Provided records ::
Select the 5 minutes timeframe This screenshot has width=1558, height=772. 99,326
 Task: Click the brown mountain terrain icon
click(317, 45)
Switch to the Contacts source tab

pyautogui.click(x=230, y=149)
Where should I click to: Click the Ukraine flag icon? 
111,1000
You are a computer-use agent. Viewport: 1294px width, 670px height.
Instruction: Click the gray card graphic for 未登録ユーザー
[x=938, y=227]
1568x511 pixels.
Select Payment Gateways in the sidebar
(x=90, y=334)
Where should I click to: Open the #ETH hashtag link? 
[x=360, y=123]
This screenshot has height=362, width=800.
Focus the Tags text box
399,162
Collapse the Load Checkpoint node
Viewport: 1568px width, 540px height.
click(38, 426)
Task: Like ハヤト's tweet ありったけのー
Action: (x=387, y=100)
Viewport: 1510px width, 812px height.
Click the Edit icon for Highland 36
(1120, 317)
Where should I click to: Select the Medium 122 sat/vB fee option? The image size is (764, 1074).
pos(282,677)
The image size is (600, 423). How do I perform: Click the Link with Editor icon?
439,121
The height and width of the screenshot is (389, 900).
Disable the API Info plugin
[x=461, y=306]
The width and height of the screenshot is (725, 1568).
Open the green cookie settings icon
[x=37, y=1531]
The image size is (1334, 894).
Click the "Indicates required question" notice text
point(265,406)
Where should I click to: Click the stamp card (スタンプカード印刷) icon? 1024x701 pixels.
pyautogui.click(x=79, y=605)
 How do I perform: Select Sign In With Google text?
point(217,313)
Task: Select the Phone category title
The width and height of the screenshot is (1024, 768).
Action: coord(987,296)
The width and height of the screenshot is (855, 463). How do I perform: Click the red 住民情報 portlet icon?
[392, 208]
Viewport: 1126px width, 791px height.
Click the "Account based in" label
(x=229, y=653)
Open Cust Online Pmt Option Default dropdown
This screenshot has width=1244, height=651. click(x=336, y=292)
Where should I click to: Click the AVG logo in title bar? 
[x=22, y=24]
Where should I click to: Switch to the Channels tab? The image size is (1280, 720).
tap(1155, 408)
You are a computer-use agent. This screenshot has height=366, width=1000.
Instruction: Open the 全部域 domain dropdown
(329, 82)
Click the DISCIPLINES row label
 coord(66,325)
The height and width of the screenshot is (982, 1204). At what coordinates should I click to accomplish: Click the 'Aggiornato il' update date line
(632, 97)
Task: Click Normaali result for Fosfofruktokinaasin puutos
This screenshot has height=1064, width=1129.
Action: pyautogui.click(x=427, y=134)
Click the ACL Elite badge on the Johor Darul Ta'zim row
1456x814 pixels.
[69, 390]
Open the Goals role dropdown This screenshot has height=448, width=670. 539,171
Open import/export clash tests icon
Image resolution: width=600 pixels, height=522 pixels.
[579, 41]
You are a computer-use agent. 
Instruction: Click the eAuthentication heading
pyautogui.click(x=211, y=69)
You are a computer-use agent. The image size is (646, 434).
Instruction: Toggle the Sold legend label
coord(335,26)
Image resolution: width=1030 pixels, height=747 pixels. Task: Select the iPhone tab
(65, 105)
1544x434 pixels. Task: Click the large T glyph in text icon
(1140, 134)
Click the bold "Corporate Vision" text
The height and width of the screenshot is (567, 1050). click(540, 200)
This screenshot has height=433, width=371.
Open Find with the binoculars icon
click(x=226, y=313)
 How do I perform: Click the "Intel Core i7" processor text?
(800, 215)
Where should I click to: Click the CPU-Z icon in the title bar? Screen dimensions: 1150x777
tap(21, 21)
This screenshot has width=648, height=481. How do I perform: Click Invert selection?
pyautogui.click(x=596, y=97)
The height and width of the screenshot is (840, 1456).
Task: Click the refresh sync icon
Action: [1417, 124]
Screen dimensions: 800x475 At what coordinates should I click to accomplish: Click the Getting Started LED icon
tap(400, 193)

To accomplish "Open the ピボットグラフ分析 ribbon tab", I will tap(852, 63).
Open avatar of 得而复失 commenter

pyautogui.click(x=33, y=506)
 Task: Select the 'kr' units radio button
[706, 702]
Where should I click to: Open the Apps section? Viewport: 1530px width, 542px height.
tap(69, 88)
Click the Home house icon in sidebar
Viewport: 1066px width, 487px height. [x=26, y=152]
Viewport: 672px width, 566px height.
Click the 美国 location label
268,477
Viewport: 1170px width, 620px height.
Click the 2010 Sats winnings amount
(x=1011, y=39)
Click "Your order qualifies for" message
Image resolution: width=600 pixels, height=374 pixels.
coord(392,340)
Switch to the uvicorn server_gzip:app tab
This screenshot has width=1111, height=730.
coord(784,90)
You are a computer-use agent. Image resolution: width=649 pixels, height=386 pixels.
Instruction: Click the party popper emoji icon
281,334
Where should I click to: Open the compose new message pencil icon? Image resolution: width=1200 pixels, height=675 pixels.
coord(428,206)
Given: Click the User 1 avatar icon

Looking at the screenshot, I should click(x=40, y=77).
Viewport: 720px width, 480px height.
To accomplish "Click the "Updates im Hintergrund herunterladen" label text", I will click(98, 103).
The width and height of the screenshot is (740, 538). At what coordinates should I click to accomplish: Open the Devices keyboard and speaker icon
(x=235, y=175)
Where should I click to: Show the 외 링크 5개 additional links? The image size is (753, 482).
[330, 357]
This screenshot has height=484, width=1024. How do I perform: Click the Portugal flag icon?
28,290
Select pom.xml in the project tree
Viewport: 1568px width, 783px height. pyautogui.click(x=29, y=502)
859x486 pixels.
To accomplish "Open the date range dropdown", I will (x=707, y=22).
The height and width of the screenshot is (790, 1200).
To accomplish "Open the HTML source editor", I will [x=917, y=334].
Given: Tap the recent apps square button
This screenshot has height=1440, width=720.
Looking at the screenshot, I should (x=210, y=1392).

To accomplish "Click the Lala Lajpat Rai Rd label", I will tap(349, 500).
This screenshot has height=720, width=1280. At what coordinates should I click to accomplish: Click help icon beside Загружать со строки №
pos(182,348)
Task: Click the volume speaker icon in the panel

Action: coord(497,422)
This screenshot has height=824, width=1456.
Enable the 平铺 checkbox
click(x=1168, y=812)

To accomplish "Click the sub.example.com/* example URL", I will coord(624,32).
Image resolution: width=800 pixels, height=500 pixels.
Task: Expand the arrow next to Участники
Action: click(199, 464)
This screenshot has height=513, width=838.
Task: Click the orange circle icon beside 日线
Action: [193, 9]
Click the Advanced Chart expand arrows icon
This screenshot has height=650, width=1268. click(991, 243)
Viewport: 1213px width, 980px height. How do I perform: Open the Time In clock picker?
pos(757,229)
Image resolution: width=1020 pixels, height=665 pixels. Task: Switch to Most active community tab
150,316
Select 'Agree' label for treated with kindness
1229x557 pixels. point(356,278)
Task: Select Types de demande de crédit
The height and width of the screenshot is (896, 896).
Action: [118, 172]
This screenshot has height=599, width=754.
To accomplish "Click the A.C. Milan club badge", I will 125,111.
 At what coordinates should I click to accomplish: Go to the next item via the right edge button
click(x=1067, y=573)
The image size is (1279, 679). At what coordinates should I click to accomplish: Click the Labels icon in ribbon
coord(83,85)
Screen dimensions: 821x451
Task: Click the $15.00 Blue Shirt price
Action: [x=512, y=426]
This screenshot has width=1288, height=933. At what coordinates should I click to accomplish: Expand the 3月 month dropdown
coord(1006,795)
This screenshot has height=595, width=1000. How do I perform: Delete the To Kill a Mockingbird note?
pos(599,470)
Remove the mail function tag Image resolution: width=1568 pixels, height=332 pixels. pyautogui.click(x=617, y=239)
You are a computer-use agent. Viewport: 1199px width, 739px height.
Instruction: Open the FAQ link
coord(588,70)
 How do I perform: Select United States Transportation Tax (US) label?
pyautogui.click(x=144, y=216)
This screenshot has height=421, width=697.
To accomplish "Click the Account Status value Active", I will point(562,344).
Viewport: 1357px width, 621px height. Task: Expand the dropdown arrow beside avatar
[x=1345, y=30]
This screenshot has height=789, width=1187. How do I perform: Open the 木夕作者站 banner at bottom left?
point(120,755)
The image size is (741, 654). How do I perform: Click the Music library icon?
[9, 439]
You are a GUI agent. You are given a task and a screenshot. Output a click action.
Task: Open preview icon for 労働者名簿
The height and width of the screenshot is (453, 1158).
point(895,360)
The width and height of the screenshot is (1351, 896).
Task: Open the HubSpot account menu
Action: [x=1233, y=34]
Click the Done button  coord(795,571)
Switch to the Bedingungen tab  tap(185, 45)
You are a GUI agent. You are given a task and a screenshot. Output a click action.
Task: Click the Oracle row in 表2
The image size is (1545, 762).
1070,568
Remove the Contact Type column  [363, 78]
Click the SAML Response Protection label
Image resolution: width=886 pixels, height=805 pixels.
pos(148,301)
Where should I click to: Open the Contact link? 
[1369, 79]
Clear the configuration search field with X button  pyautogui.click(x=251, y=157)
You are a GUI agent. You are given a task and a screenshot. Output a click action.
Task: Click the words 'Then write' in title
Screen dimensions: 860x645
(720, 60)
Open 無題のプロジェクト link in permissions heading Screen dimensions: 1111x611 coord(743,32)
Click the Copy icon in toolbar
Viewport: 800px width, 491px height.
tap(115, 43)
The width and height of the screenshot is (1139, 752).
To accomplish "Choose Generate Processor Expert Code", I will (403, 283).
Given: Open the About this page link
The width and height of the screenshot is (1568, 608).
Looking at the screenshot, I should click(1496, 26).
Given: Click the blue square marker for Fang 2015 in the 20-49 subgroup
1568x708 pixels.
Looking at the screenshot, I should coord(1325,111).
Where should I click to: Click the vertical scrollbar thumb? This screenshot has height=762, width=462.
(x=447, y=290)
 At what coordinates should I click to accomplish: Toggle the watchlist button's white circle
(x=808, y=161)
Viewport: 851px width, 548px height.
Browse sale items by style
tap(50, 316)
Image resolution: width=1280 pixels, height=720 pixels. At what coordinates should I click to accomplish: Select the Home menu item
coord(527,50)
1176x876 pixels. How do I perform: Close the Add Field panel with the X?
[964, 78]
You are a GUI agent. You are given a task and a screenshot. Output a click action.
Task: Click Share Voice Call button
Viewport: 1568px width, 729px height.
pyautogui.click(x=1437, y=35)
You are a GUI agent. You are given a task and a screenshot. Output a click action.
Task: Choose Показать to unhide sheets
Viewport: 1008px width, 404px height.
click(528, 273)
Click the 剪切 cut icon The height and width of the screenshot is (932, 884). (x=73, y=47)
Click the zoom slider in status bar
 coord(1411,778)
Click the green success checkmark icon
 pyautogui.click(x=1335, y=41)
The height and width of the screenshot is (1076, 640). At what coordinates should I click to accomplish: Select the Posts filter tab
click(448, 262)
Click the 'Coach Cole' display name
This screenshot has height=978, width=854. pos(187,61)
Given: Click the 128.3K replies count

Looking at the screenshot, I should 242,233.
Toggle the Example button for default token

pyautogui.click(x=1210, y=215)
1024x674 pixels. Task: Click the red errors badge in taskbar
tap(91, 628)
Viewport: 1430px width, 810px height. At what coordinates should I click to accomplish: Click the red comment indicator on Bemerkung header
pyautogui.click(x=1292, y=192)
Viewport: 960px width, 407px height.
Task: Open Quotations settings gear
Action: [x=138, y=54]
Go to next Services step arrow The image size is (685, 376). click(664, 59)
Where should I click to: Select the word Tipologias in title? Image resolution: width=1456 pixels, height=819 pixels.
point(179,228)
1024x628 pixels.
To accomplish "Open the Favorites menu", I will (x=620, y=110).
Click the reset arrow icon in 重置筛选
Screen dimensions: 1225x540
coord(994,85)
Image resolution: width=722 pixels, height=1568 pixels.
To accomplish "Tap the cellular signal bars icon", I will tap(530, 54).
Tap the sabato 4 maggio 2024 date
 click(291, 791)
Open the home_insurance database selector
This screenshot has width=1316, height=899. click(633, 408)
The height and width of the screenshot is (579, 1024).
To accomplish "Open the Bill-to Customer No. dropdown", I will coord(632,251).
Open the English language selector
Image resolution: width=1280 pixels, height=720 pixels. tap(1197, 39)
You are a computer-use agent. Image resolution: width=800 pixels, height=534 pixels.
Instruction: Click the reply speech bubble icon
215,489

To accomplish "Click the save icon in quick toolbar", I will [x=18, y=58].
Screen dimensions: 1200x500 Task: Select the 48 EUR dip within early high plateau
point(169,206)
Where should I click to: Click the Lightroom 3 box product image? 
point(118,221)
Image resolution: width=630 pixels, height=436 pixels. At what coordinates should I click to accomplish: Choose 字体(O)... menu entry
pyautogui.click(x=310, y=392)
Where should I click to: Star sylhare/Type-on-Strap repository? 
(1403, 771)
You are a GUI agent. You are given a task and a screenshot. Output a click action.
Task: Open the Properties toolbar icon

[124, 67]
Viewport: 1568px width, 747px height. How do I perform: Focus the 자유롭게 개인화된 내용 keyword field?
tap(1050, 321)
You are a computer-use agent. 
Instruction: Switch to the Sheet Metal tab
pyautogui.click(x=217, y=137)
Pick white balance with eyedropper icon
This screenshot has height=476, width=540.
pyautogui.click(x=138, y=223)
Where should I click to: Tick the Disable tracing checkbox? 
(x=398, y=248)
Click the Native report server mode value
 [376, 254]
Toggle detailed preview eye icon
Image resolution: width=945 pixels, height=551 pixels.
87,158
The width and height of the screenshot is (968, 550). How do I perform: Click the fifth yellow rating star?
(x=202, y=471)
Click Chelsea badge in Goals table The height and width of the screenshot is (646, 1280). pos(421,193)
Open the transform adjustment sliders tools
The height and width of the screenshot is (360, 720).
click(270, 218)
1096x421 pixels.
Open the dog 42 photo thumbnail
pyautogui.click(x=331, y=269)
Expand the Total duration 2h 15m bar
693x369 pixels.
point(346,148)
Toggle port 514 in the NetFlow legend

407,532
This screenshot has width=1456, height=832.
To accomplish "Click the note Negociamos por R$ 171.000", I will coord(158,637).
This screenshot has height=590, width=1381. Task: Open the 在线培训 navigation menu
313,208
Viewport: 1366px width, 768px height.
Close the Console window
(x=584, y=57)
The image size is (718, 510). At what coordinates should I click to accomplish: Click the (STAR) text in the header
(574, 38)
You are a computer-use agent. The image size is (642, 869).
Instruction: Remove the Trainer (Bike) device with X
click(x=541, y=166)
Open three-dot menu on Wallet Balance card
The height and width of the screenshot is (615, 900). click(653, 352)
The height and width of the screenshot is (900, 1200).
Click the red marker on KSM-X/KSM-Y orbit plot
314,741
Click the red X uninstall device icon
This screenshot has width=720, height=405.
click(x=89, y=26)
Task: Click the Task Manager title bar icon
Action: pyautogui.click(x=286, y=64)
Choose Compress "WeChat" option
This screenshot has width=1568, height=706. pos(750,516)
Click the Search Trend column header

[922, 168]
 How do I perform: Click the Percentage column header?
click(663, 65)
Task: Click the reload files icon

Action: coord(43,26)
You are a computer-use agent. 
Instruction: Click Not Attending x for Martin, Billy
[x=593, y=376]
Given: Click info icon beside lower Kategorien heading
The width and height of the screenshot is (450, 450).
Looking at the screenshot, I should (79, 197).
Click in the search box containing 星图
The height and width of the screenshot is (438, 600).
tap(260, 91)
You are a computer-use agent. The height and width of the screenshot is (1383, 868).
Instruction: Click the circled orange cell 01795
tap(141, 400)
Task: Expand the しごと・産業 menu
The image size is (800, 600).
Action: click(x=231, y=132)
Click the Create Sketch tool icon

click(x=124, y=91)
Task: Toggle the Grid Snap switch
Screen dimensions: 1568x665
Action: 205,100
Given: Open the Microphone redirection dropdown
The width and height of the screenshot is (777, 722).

What the task asks ::
Print exactly the lines above from the one with "Viewport: 672px width, 566px height." to the one with "Given: Tap the recent apps square button", including both.

Answer ::
Viewport: 672px width, 566px height.
Click the 美国 location label
268,477
Viewport: 1170px width, 620px height.
Click the 2010 Sats winnings amount
(x=1011, y=39)
Click "Your order qualifies for" message
Image resolution: width=600 pixels, height=374 pixels.
coord(392,340)
Switch to the uvicorn server_gzip:app tab
This screenshot has width=1111, height=730.
coord(784,90)
You are a computer-use agent. Image resolution: width=649 pixels, height=386 pixels.
Instruction: Click the party popper emoji icon
281,334
Where should I click to: Open the compose new message pencil icon? Image resolution: width=1200 pixels, height=675 pixels.
coord(428,206)
Given: Click the User 1 avatar icon

Looking at the screenshot, I should click(x=40, y=77).
Viewport: 720px width, 480px height.
To accomplish "Click the "Updates im Hintergrund herunterladen" label text", I will click(98, 103).
The width and height of the screenshot is (740, 538). At what coordinates should I click to accomplish: Open the Devices keyboard and speaker icon
(x=235, y=175)
Where should I click to: Show the 외 링크 5개 additional links? The image size is (753, 482).
[330, 357]
This screenshot has height=484, width=1024. How do I perform: Click the Portugal flag icon?
28,290
Select pom.xml in the project tree
Viewport: 1568px width, 783px height. pyautogui.click(x=29, y=502)
859x486 pixels.
To accomplish "Open the date range dropdown", I will (x=707, y=22).
The height and width of the screenshot is (790, 1200).
To accomplish "Open the HTML source editor", I will [x=917, y=334].
Given: Tap the recent apps square button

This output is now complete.